To mark this special birthday, HRH The Duchess of Cornwall will make a return visit (her third in five years) to her ship on 13 December in Southampton and spend time meeting crew before unveiling a specially-commissioned portrait of herself and cutting a special birthday cake.
“We are very proud of Queen Victoria, her crew and her achievements since she entered service. To have a visit from Her Royal Highness will be a very special moment for the ship’s company. Queen Victoria is known as a happy ship and is certainly extremely popular with Cunard’s discerning guests.”
Queen Victoria is one of the most celebrated ships to be introduced in recent years and she quickly established herself as a popular member of the Cunard fleet continuing in style the line’s traditions established 172 years ago.
Now the third largest Cunard ship ever built (she was the second largest when she entered service but her sister Queen Elizabeth assumed that position when she joined the fleet in 2010) Queen Victoria has never been about size superlatives – she is about style. When the designers of Queen Victoria began to consider the ship’s interior public spaces, they drew on the well-recorded and rich history of previous Cunard ocean liners to set the tone.

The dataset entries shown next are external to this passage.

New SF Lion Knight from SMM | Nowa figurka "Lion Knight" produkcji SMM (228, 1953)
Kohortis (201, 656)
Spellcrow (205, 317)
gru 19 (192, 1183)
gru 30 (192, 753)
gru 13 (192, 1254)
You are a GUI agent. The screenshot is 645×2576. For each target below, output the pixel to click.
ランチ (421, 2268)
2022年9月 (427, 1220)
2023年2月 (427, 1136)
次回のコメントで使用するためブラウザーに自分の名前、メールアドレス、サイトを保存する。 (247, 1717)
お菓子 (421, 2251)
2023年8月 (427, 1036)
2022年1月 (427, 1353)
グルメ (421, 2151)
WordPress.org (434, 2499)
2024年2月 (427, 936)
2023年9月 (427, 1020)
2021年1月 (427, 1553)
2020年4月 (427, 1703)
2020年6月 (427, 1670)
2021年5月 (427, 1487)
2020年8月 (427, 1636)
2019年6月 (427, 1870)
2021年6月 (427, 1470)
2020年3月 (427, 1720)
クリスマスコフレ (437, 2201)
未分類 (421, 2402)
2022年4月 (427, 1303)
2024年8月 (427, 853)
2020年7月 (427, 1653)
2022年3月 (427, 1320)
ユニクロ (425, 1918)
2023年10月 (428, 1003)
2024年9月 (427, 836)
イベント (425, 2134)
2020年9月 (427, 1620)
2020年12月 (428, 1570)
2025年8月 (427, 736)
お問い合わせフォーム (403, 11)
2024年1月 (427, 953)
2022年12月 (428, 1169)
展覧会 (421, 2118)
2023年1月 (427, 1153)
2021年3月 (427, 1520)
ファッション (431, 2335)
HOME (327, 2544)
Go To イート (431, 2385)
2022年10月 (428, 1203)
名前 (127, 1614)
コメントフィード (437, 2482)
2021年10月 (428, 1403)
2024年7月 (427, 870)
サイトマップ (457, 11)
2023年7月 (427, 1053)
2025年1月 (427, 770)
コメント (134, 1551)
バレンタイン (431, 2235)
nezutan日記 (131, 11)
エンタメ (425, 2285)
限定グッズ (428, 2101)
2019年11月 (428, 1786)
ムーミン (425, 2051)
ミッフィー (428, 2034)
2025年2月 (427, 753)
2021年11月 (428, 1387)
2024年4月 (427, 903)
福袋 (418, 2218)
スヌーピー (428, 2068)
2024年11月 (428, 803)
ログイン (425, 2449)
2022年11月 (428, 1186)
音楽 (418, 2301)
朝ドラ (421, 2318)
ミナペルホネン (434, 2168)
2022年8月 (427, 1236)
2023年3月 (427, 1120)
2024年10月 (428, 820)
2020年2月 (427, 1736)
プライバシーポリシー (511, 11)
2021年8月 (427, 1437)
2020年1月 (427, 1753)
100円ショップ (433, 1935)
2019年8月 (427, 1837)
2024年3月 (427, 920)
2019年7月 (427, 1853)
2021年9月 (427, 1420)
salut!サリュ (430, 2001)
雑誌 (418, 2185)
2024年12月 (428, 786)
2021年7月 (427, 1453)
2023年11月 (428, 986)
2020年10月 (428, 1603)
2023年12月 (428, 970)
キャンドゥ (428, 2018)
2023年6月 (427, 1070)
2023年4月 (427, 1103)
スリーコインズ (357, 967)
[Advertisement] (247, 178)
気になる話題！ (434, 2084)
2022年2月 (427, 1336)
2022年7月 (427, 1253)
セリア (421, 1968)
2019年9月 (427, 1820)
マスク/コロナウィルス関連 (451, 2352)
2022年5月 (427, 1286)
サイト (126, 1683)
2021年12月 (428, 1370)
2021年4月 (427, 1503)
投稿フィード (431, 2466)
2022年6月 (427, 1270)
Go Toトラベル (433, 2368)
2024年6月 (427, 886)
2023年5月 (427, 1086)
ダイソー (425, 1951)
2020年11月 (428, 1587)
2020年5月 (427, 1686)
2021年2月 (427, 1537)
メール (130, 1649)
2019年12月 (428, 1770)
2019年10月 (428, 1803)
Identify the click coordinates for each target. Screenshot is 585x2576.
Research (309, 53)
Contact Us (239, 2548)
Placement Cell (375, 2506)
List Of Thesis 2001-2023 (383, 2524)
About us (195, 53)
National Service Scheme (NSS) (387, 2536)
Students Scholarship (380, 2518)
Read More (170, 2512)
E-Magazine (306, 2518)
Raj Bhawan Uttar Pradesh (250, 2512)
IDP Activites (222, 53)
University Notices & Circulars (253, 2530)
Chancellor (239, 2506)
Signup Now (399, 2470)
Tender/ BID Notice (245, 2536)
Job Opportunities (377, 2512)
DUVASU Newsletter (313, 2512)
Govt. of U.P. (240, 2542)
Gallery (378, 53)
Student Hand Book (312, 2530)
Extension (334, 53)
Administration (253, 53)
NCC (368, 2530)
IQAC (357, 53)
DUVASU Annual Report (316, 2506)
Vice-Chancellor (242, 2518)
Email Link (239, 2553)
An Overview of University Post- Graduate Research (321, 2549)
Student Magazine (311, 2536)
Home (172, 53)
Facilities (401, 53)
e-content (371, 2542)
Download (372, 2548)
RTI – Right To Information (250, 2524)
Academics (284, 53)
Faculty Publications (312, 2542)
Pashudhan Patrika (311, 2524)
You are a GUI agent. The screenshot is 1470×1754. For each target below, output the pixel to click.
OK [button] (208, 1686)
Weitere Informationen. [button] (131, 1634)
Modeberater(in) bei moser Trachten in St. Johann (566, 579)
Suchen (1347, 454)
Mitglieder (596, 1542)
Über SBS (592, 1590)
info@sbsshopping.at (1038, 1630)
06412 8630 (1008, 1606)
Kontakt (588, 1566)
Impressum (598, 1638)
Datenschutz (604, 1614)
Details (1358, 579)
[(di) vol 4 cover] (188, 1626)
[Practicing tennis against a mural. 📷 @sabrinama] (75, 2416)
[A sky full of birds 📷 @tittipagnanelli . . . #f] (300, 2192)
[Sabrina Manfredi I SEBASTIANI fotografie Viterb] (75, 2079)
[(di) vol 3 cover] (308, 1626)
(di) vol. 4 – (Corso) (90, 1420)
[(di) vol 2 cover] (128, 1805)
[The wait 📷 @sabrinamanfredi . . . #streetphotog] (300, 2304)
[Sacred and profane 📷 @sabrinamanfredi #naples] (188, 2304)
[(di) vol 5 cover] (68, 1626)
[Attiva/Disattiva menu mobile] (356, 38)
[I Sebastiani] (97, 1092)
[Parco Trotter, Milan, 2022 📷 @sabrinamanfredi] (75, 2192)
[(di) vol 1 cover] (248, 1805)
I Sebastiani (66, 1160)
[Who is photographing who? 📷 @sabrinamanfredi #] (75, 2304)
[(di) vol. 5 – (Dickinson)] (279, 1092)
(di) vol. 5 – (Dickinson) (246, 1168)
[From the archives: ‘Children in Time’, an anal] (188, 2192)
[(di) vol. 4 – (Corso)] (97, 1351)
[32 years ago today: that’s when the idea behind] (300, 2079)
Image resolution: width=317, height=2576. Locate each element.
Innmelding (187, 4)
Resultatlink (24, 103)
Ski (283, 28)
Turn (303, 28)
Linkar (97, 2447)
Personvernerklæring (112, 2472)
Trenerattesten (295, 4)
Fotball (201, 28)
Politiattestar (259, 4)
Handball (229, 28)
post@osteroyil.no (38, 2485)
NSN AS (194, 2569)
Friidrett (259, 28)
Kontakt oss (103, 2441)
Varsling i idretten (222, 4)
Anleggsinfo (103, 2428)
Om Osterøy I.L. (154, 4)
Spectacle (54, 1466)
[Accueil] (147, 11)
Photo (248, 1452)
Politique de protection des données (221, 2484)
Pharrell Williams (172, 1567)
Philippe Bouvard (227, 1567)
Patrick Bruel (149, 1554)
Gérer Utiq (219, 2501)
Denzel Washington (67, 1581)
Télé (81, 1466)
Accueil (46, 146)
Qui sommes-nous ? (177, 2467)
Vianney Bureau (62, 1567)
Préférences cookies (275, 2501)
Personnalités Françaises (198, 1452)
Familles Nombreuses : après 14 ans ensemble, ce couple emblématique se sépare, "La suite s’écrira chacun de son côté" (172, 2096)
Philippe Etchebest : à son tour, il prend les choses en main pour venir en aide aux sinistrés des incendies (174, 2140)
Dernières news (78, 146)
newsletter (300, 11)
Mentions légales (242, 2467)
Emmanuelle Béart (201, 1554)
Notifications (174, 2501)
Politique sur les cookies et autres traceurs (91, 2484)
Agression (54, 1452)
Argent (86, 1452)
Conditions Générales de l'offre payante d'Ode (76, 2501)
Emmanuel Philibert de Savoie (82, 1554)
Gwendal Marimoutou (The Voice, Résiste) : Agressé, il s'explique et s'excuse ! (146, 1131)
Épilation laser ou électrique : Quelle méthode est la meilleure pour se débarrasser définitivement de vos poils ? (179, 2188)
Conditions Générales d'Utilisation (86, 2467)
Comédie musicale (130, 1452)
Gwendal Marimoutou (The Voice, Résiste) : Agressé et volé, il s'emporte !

From the ship’s double and triple-height spaces – a design feature of grand liners of the past – to rooms imbued with an elegant yet understated British charm, the overall effect is both contemporary and classically historic with some exciting innovations. These include the first traditional West End-style private viewing boxes at sea in the Royal Court Theatre, the first Cunardia exhibit display at sea, housing Cunard artefacts and memorabilia and the first two-storey library at sea featuring an elegant spiral staircase.
Queen Victoria made Cunard history when in December 2010 the company’s first-ever female Captain, Inger Olsen, took command.